Conhecido como uma das Sete Maravilhas da comunidade de Paraisópolis, espaço onde o artista plástico Berbela mantém sua arte é ameaçado de despejo por um dos inquilinos

Por Flaviane Fernandes

Troféu produzido por Berbela para o festival EntreTodos

Há mais de 11 anos, a rua Melchior Giola, Paraisópolis, é o endereço do artista plástico Berbela, que, além de manter no espaço uma oficina mecânica e um ponto comercial, transforma as sucatas de ferros e outros materiais em arte.

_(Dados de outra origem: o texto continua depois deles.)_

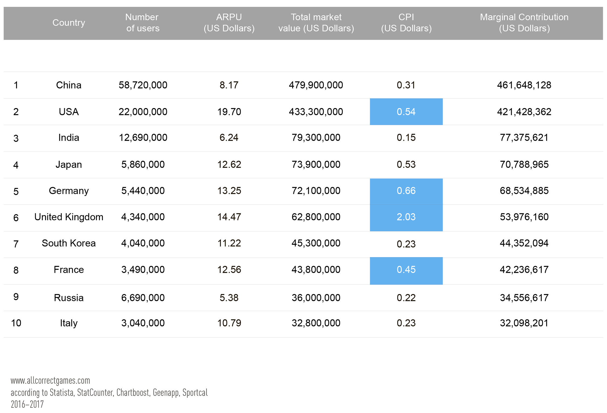
Task: Click the CPI (US Dollars) header
Action: tap(406, 23)
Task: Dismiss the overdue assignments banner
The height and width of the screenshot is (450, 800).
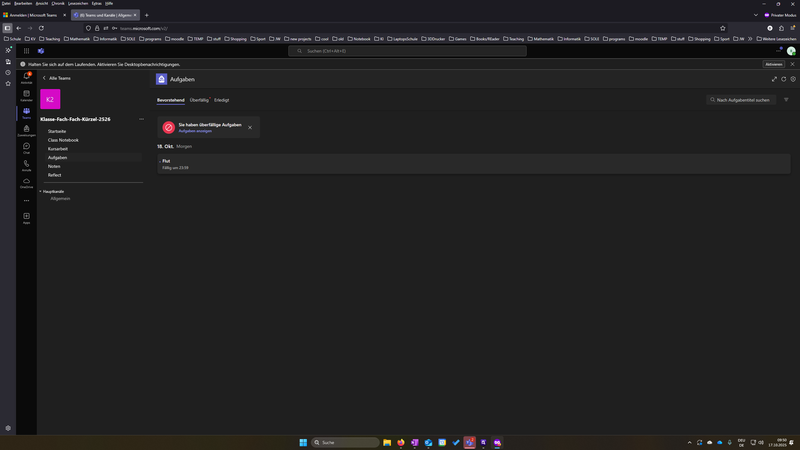Action: pyautogui.click(x=250, y=128)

Suas criações já foram temas de livros, documentários e diversas reportagens. E, além de contribuir para projetos de conscientização social que foram criados na UBS IIII da comunidade, seu trabalho também foi exposto no SESC Santo Amaro , CEU Paraisópolis e clube Paineiras no Morumbi.

Mas o que para a comunidade é conhecido como uma das Sete maravilhas , o espaço onde o artista não somente cria como guarda as suas peças, é visto como um incomodo constante para a filha de um dos inquilinos que também mora no local.

Alegando aborrecimentos com as visitas de crianças , de turistas, e de equipes de reportagens que vão até ao local conhecer o trabalho desenvolvido por Berbela; ela retalha o que é mais precioso no local, a arte.

De acordo com o artista, ela repudia tudo o que ele faz e ataca suas criações que representam um bem para os moradores.

“Ela maltrata os repórteres, se incomoda com os carros das equipes de televisão ou de outros veículos de imprensa quem vem até aqui”, desabafa ele.

Para desenvolver seu trabalho e manter a oficina no espaço, Berbela paga em torno de 500 reais, esse valor é repassado ao casal de inquilinos que são os pais da moça, que administram as locações.